Nonostante il parere negativo anche della Figc, la Juventus non volle rinunciare a quella stella appuntata sul petto e studiò soluzioni alternative: fece stampare la scritta "30 sul campo" sulle tute usate in allenamento, non fece indossare ai suoi giocatori le maglie della Nike realizzate per festeggiare lo scudetto 2011 e autorizzò la vendita sul sito di casacche non ufficiali con le tre stelle fatte realizzare da un'altra azienda senza logo Nike. Rendendo così note le caratteristiche tecniche della nuova maglia prima che fosse lanciata sul mercato. Alla fine la maglia della stagione seguente fu il risultato di un compromesso: niente stelle, ma solo la scritta "30 sul campo".

I rapporti diventano irrecuperabili quando il 24 ottobre 2013, un anno e mezzo prima dalla scadenza naturale del contratto con Nike, la Juventus annuncia che Adidas è il nuovo sponsor tecnico. A questo punto la casa d'abbigliamento a stelle e strisce nel novembre 2014 porta in Tribunale il club torinese, chiedendo la bellezza di 80 milioni di euro.
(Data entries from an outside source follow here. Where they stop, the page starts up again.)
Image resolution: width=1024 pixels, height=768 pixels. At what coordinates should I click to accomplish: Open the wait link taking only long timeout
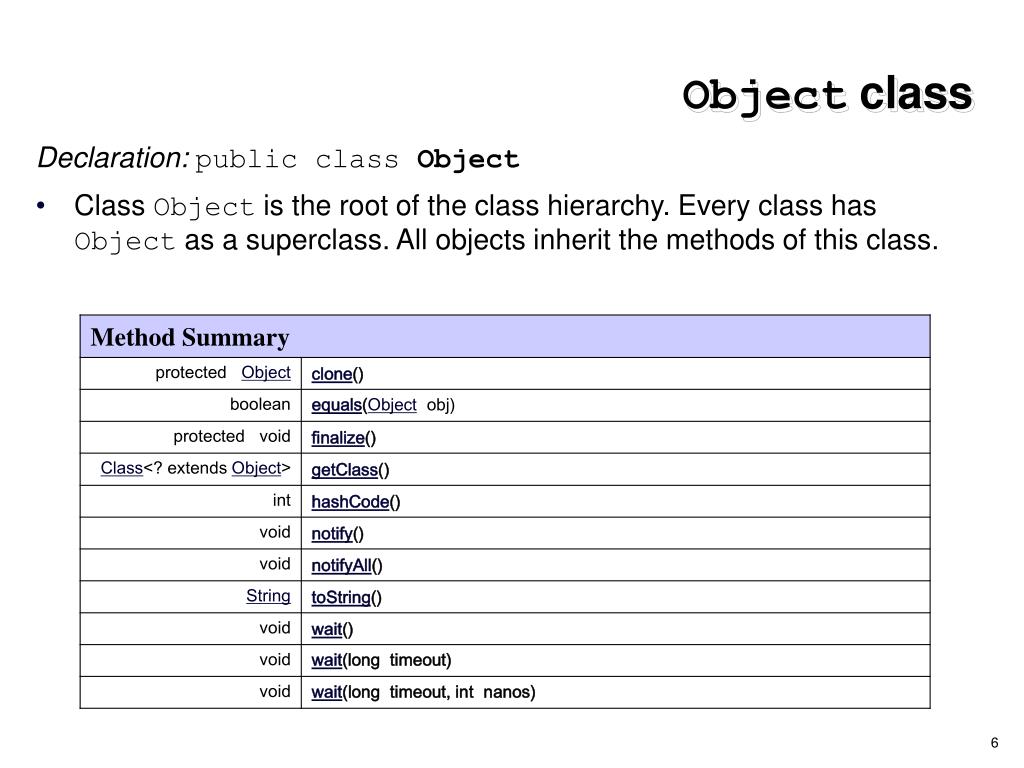coord(326,660)
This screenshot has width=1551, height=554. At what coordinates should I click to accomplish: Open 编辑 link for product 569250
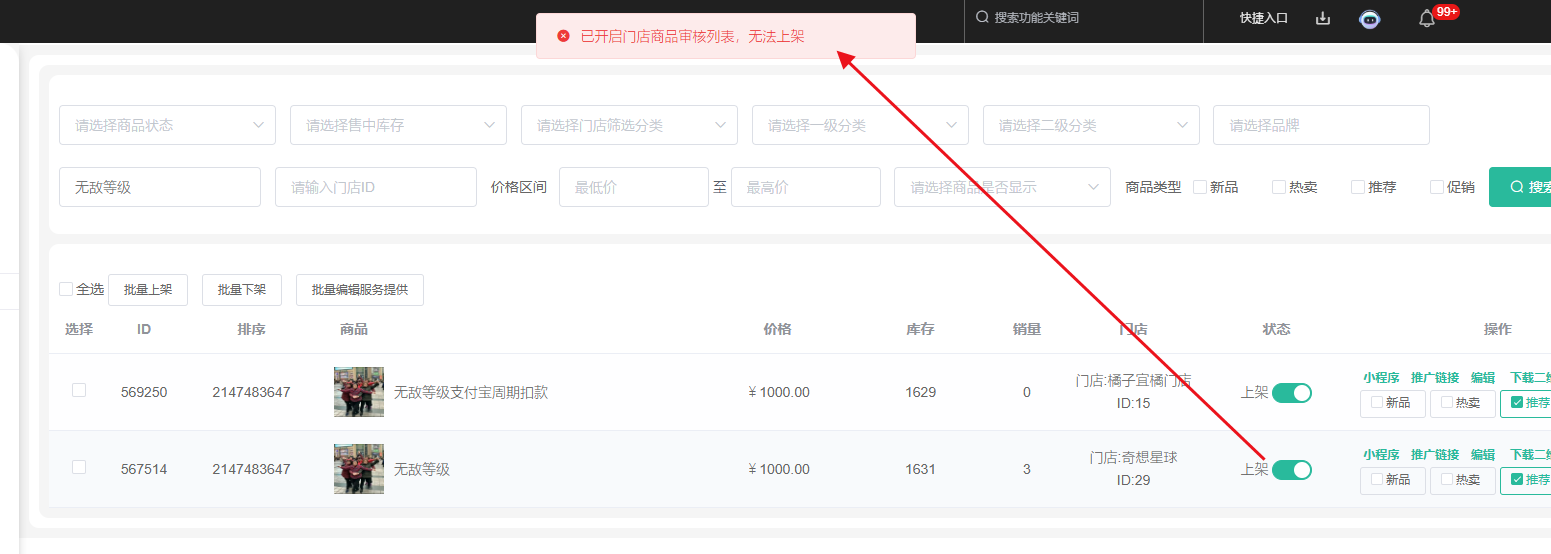point(1482,378)
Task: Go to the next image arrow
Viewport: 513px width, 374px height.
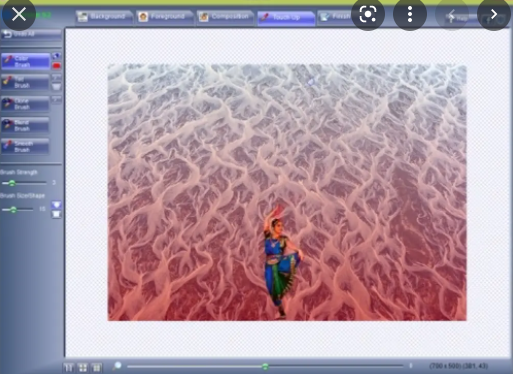Action: [494, 14]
Una cifra che i giudici ritengono eccessiva, stabilendo che la somma finale venga calcolata conteggiando le perdite equivalenti al 5% del valore base della sponsorizzazione degli ultimi due anni di contratto, come riporta Il Messaggero ((un milione e mezzo, più 550 mila euro di spese legali).

In relazione ad alcune notizie circa la vertenza arbitrale tra Nike e Juventus diffuse illegittimamente, poiché in violazione dell'obbligo di riservatezza previsto dall'arbitrato disciplinato dal Regolamento "Uncitral", la società precisa che:

- la cifra che dovrà pagare è largamente inferiore a due milioni di euro.
- tale somma non ha alcuna relazione con l'iniziativa "30 sul campo", che anzi ha prodotto benefici commerciali a Nike come riconosciuto dal collegio arbitrale
- Juventus si riserva ogni diritto ed azione, incluso l'appello della decisione arbitrale.